Saat konferensi pers, rombongan jurnalis Indonesia ditempatkan di kursi barisan paling belakang bersama jurnalis dari Polandia yang juga sedang melakukan kunjungan kerja. Kami memakai tanda pengenal bertuliskan ”observer”. Di mimbar, staf Uni Eropa mengumumkan kunjungan jurnalis. ”Mari kita sambut kedatangan jurnalis Indonesia,” katanya.
Dengan malu-malu, jurnalis Indonesia berdiri dan melambaikan tangan kepada rekan-rekan jurnalis asing. Siapa saja bisa mengikuti konferensi pers, tetapi hanya jurnalis terakreditasi yang diperkenankan mengajukan pertanyaan.
Untuk meliput kegiatan di Parlemen Eropa, jurnalis juga perlu mengurus akreditasi.

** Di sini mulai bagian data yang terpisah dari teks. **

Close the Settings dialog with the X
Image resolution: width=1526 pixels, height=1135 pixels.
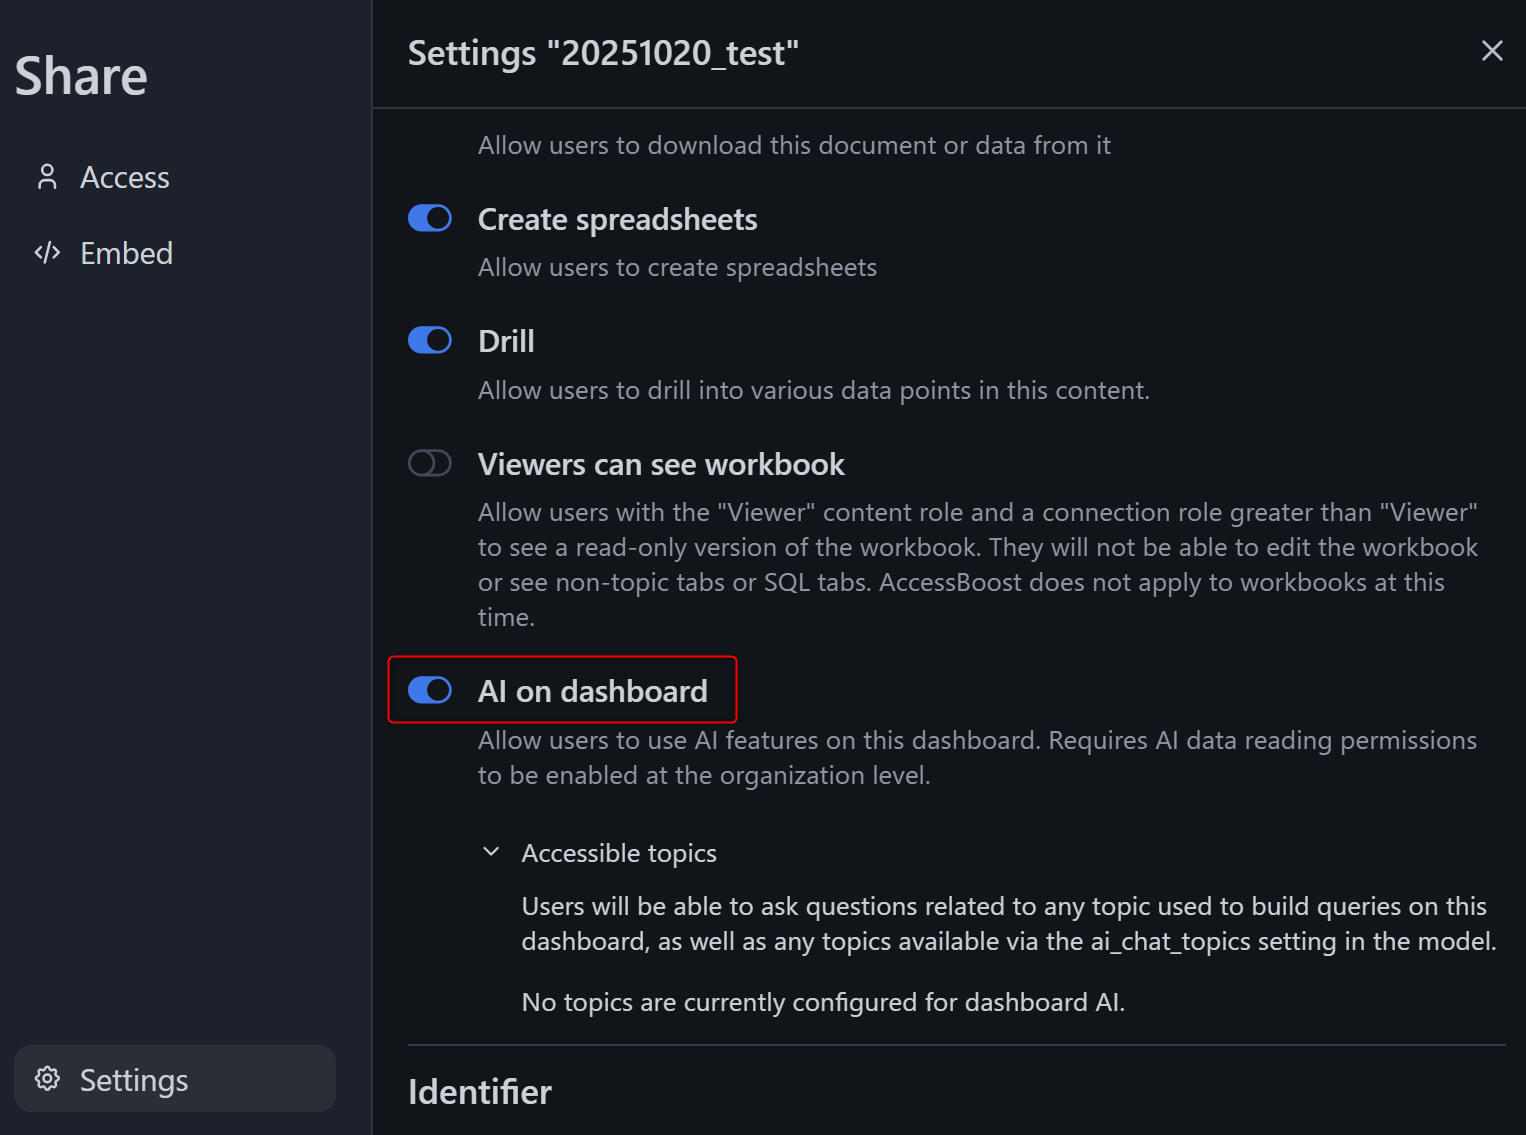(1491, 51)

Saat ini, terdapat 1.000 jurnalis terakreditasi di lembaga itu. Jumlah ini hampir sama dengan jurnalis peliput kegiatan Pemerintah Amerika Serikat di Gedung Putih, Washington DC, AS. Bedanya, kebanyakan jurnalis di Washington DC berasal dari negara-negara di luar AS, sedangkan di Brussels mayoritas dari negara-negara UE.
Parlemen Eropa mempunyai tim khusus untuk membantu kerja jurnalis. Tim ini bertugas mendampingi jurnalis dan menyediakan informasi berdasarkan fakta. Setiap petugas mempunyai spesialisasi di bidang khusus, seperti hubungan internasional, kesetaraan jender, dan antidiskriminasi. Mereka juga menguasai bahasa asing selain bahasa Inggris.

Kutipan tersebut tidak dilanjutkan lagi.